CODS example workflow¶
This juypter notebook is intended to give an introduction to the Combined Degradation and Soiling (CODS) algorithm workflow.
The calculations consist of several steps from the degradation_and_soiling_workflow. This is not meant as an introduction to the RdTools workflow in general, but we show how the CODS algorithm can be used in the context of the general RdTools workflow. The steps involved are:
Import and preliminary calculations
Normalize data using a performance metric
Filter data that creates bias
Aggregate and remove outliers
Run CODS on the aggregated data
Visualize the results of the CODS algorithm
This notebook works with public data from the the Desert Knowledge Australia Solar Centre. Please download the site data from Site 12, and unzip the csv file in the folder: ./rdtools/docs/
Note this example was run with data downloaded on Sept. 8th, 2020. An older version of the data gave different sensor-based results. If you have an older version of the data and are getting different results, please try redownloading the data.

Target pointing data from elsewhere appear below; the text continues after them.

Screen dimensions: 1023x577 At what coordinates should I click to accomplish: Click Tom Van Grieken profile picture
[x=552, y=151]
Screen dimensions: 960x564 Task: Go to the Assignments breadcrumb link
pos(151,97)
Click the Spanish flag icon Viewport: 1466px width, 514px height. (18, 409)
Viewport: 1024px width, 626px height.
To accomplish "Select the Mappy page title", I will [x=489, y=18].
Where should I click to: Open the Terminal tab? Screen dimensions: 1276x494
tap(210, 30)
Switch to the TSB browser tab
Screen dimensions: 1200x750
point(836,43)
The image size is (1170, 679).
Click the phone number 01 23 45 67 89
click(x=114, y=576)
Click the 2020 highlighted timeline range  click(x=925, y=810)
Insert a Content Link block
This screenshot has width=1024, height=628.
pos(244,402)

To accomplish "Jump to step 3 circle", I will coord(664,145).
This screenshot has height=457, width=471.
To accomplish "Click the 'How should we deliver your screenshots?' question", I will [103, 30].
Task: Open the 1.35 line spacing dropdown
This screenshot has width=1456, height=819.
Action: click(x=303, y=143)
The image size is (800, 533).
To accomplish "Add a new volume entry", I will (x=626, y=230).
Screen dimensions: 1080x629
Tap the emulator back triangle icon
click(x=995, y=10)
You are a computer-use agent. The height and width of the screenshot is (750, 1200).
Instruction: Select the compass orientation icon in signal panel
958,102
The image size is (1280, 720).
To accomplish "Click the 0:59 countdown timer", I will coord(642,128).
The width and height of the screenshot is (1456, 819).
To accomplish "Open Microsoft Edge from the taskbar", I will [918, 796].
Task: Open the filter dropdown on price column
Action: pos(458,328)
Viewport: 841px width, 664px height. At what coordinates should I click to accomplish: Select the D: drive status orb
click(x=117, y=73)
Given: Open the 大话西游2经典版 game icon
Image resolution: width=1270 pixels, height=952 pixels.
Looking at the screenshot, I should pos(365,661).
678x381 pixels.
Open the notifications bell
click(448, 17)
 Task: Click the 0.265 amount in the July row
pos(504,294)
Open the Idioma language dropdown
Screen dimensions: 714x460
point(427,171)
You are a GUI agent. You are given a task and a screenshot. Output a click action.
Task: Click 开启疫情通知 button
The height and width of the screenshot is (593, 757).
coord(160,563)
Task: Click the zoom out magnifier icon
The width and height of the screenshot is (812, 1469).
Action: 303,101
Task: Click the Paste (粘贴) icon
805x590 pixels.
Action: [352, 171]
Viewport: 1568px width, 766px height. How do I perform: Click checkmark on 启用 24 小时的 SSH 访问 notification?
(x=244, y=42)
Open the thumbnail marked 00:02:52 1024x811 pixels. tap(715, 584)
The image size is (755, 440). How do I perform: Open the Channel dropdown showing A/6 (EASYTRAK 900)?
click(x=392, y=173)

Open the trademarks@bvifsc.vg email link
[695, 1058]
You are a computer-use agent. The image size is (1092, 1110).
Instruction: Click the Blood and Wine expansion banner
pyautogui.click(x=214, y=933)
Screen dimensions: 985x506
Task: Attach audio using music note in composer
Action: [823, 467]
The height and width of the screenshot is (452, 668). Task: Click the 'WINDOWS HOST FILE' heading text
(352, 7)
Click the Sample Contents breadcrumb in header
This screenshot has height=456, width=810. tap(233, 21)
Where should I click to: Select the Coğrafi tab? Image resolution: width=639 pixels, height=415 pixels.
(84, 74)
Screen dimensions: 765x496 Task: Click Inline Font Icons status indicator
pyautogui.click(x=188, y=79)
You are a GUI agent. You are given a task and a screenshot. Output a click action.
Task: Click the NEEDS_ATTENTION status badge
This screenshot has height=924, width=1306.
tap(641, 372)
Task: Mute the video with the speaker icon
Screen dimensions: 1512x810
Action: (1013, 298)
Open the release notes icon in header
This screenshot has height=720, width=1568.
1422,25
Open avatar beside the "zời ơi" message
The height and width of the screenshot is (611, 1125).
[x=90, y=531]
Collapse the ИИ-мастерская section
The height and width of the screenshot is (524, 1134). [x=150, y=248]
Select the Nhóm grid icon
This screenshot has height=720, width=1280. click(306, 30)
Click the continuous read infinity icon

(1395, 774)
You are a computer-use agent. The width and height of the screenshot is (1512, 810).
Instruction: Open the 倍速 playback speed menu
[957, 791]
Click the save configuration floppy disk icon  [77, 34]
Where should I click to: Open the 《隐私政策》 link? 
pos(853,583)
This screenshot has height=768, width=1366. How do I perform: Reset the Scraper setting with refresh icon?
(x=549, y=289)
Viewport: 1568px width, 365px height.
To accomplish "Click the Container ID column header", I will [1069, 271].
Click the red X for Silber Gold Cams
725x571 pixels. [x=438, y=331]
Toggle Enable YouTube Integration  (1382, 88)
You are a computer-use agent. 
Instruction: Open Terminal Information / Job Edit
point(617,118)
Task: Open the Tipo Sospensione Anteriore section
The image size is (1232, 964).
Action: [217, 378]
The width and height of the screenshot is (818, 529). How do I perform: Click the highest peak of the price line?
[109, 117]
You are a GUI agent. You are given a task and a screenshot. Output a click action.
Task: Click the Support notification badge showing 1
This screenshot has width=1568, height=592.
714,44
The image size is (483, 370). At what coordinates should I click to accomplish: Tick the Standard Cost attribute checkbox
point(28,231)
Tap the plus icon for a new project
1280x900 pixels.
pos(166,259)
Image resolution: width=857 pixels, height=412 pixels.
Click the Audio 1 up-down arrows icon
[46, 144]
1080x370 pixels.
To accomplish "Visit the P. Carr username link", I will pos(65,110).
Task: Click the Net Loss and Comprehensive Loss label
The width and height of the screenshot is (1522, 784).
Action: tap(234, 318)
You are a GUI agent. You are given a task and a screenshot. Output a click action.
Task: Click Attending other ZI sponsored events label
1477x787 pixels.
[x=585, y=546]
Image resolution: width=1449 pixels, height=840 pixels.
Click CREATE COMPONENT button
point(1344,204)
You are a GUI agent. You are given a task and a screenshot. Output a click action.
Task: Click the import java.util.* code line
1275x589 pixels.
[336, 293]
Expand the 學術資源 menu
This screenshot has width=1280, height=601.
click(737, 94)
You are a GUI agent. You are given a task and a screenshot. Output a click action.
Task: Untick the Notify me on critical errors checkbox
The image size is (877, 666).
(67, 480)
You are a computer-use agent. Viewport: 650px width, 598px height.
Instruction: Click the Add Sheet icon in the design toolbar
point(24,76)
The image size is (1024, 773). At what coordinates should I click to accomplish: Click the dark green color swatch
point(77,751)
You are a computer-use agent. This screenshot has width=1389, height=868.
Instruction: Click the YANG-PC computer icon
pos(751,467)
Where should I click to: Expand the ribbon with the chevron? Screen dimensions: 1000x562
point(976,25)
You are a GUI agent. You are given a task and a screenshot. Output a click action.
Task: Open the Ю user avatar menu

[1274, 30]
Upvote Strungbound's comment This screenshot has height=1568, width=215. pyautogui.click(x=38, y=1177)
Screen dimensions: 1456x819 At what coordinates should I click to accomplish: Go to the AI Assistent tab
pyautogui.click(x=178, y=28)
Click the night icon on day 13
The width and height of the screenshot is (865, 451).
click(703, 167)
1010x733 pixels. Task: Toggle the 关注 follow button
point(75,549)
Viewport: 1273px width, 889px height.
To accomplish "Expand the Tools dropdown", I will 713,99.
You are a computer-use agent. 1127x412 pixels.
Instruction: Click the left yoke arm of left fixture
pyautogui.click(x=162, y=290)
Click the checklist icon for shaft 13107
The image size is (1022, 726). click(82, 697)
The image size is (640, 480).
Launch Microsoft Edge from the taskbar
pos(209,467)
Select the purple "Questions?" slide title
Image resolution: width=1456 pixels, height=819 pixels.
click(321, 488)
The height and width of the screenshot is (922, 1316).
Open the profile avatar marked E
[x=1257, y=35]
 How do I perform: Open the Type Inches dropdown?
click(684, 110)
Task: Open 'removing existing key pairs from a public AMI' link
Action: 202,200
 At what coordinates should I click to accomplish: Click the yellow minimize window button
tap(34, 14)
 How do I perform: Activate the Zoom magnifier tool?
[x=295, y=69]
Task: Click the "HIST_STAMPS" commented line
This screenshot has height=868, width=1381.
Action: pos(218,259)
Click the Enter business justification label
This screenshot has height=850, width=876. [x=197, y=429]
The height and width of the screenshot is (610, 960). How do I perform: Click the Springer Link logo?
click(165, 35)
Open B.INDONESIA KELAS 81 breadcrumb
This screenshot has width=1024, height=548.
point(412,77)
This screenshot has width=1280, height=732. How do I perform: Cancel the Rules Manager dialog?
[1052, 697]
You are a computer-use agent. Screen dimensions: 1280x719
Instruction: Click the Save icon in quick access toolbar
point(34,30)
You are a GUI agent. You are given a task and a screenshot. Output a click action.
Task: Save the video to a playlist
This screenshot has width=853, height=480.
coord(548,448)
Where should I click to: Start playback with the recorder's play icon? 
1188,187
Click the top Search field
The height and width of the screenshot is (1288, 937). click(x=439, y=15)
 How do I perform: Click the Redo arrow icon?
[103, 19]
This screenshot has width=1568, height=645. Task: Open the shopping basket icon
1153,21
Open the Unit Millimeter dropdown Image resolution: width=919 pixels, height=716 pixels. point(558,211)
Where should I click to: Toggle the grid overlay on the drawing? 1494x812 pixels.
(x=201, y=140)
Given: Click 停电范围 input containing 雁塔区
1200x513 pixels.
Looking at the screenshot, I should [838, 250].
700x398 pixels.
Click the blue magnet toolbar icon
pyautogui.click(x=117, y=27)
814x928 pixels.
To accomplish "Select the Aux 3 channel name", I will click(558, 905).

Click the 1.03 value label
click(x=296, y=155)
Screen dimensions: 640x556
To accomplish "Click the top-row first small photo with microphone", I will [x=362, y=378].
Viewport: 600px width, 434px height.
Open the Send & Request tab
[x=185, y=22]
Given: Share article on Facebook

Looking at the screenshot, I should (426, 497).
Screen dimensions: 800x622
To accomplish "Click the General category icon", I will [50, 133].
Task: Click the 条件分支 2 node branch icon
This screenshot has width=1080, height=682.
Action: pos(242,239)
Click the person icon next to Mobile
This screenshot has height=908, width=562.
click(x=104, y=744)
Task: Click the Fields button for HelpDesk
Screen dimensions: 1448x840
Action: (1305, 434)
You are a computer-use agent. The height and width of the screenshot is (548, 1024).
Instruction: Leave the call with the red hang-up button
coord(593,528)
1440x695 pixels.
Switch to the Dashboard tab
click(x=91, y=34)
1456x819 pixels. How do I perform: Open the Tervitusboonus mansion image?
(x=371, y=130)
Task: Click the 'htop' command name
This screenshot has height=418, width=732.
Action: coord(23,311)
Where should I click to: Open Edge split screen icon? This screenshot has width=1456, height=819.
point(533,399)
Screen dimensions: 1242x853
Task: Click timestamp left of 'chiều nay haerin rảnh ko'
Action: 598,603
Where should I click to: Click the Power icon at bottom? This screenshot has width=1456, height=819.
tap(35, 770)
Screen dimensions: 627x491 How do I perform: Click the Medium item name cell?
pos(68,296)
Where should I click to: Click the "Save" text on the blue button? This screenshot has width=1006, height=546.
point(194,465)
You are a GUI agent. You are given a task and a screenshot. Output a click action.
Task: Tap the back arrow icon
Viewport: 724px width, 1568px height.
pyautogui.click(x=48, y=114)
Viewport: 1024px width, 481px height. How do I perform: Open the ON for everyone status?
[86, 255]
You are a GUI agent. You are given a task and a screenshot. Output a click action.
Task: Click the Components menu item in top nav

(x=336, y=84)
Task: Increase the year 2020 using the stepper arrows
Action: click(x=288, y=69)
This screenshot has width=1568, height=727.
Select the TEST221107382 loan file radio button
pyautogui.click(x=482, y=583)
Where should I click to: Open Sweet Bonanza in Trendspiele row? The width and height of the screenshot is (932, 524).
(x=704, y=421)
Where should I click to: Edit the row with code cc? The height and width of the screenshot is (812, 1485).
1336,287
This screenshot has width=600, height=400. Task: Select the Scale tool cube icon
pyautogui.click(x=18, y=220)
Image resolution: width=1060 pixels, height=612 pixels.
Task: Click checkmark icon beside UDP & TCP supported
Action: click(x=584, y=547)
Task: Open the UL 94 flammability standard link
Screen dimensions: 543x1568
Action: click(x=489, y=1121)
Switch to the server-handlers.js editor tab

http://dkasolarcentre.com.au/download?location=alice-springs
For more information about CODS, we refer to [1] and [2].
[1] Skomedal, Å. and Deceglie, M. G. IEEE J. of Photovoltaics, Sept. 2020 [2] Skomedal, Å., Deceglie, M. G., Haug, H., and Marstein, E. S., Proceedings of the 37th European Photovoltaic Solar Energy Conference and Exhibition, Sept. 2020
[1]:
from datetime import timedelta
import pandas as pd
import matplotlib.pyplot as plt
import numpy as np
import pvlib
import rdtools
from rdtools.soiling import CODSAnalysis
%matplotlib inline
/Users/mdecegli/opt/anaconda3/envs/cods_test/lib/python3.10/site-packages/rdtools/soiling.py:27: UserWarning: The soiling module is currently experimental. The API, results, and default behaviors may change in future releases (including MINOR and PATCH releases) as the code matures.
warnings.warn(
[2]:
#Update the style of plots
import matplotlib
matplotlib.rcParams.update({'font.size': 12,
'figure.figsize': [4.5, 3],
'lines.markeredgewidth': 0,
'lines.markersize': 2
})
# Register time series plotting in pandas > 1.0
from pandas.plotting import register_matplotlib_converters
register_matplotlib_converters()
0: Import and preliminary calculations¶
[3]:
file_name = '84-Site_12-BP-Solar.csv'
df = pd.read_csv(file_name)
try:
df.columns = [col.decode('utf-8') for col in df.columns]
except AttributeError:
pass # Python 3 strings are already unicode literals
df = df.rename(columns = {
u'12 BP Solar - Active Power (kW)':'power',
u'12 BP Solar - Wind Speed (m/s)': 'wind_speed',
u'12 BP Solar - Weather Temperature Celsius (\xb0C)': 'Tamb',
u'12 BP Solar - Global Horizontal Radiation (W/m\xb2)': 'ghi',
u'12 BP Solar - Diffuse Horizontal Radiation (W/m\xb2)': 'dhi'
})
# Specify the Metadata
meta = {"latitude": -23.762028,
"longitude": 133.874886,
"timezone": 'Australia/North',
"gamma_pdc": -0.005,
"azimuth": 0,
"tilt": 20,
"power_dc_rated": 5100.0,
"temp_model_params": pvlib.temperature.TEMPERATURE_MODEL_PARAMETERS['sapm']['open_rack_glass_polymer']}
df.index = pd.to_datetime(df.Timestamp)
# TZ is required for irradiance transposition
df.index = df.index.tz_localize(meta['timezone'], ambiguous = 'infer')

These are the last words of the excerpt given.